Jornada Semanal, 4 de febrero del 2001 

(h)ojeadas
 

El jinete pielroja

Juan Villoro

Jorge Herralde,
Opiniones mohicanas,
Editorial Aldus,
México, 2000.


En una ocasión, el ingenio de Augusto Monterroso fue puesto a prueba por una pregunta disparatada: “¿Practica usted la equitación?” La notable respuesta convirtió al diálogo en un clásico del periodismo: “Sólo mientras escribo”, dijo el autor de Lo demás es silencio.

Al igual que su admirado Monterroso, Jorge Herralde transformó su vocación ecuestre en asunto literario. En tiempos legendarios (todos los de Barcelona lo son) fue un caballista de alta escuela, un sportsman siempre dispuesto a fracturarse una pierna con estilo. Sin embargo, en algún momento comprobó que las cabalgatas imaginarias ofrecen declives más intrincados que la parda realidad, decidió arriesgar su suerte entre los libros y dedicó sus mejores horas a dictaminar manuscritos, es decir, a apostar más que en los hipódromos.

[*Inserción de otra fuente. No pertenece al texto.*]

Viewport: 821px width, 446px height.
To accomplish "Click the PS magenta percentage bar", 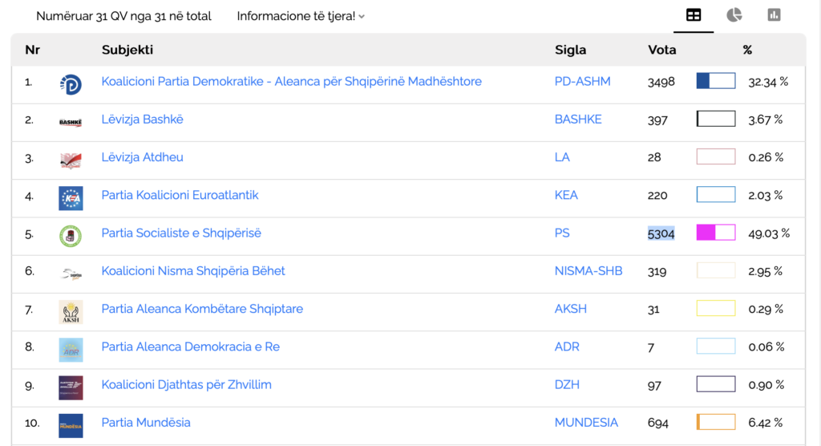I will (x=715, y=233).
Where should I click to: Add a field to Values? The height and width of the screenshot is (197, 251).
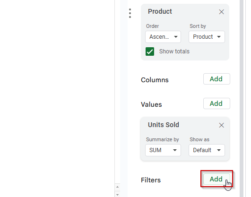(x=216, y=103)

Cuando Hegel vio a Napoleón en la ciudad de Iena exclamó con dialéctica elocuencia: “¡Al fin una idea a caballo!” El filósofo resumió así su deseo de que la Ilustración circulara por Europa. Aunque es un estratega compulsivo, Herralde está lejos de reclamar títulos napoleónicos; de cualquier forma, también él busca que las ideas galopen y escoge cabalgaduras que ningún jinete podría temperar en la vida real. Editorial Anagrama se ha especializado en corceles sin herraduras. En ese campo pastan los indómitos, los centauros, los pegasos.

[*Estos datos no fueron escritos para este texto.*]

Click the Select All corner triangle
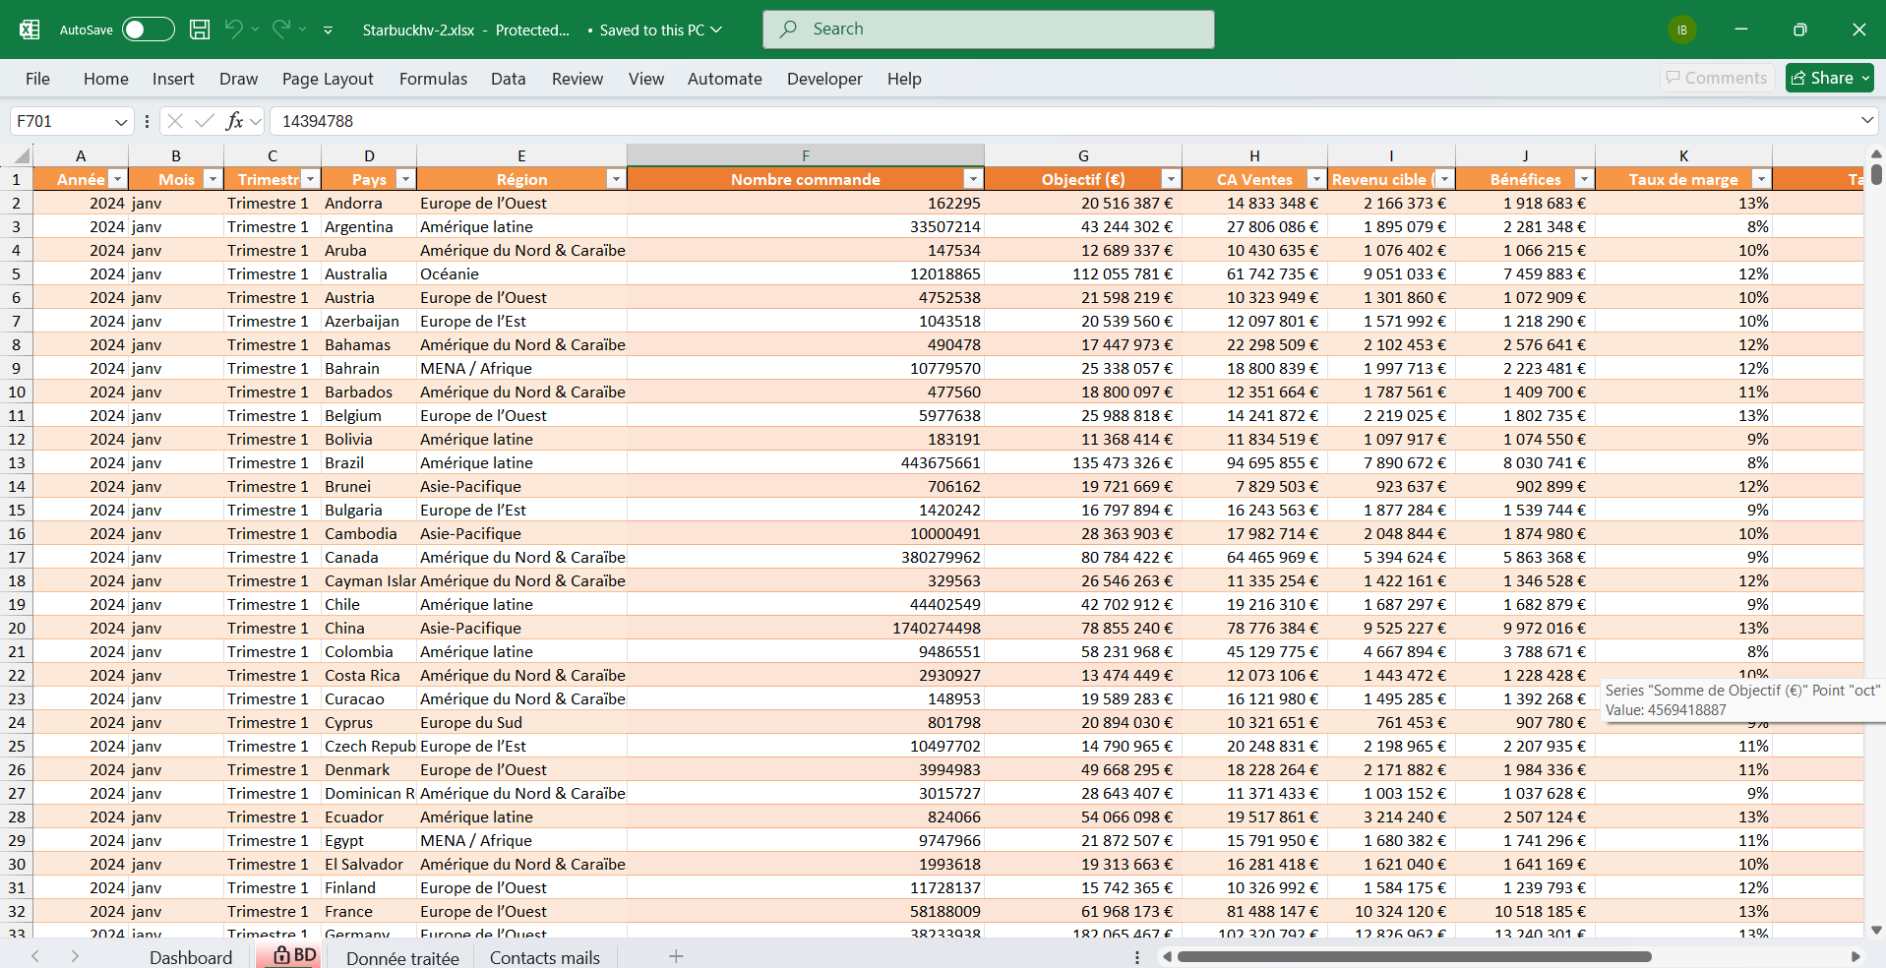Image resolution: width=1886 pixels, height=968 pixels. (21, 156)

Desde su fundación, la editorial dirigida por Jorge Herralde con el perenne apoyo de su esposa Lali Gubern, se caracterizó por su ecuménica heterodoxia. La contracultura, el marxismo alternativo, el situacionismo, los discursos pop, la antipsiquiatría y el nuevo periodismo norteamericano encontraron ahí su mejor foro. Para mi generación, Anagrama representó una universidad abierta que jamás se rebajó a la ofensa burocrática de expedir títulos, un Woodstock de la cultura donde se gritaban mil y una instrucciones para cambiar el mundo. Herralde fue el editor que la era de Acuario y los diseñadores de utopías necesitaban en castellano. Sin embargo, se sobrepuso con facilidad a los temas de moda y las vanguardias con fecha de caducidad, y supo adaptarse a las nuevas contraseñas de la imaginación. En los años setenta y ochenta sus apuestas se desplazaron a la ficción. Para sorpresa de sus colegas, ganó derbies con caballos negros: Patricia Highsmith, John Kennedy Toole, Albert Cohen. Su conocimiento de las más diversas literaturas y su intrépida curiosidad lo llevaron a editar autores que apenas despuntaban en sus países de origen y que él ya miraba como clásicos futuros. Hace poco, Jean Echenoz recordó que casi todos sus editores extranjeros dejaron de publicarlo al comprobar que sus novelas eran rigurosamente minoritarias. La solitaria excepción fue Jorge Herralde, el visionario que parecía haber leído Me voy antes de ser escrita y de que le otorgaran el Goncourt.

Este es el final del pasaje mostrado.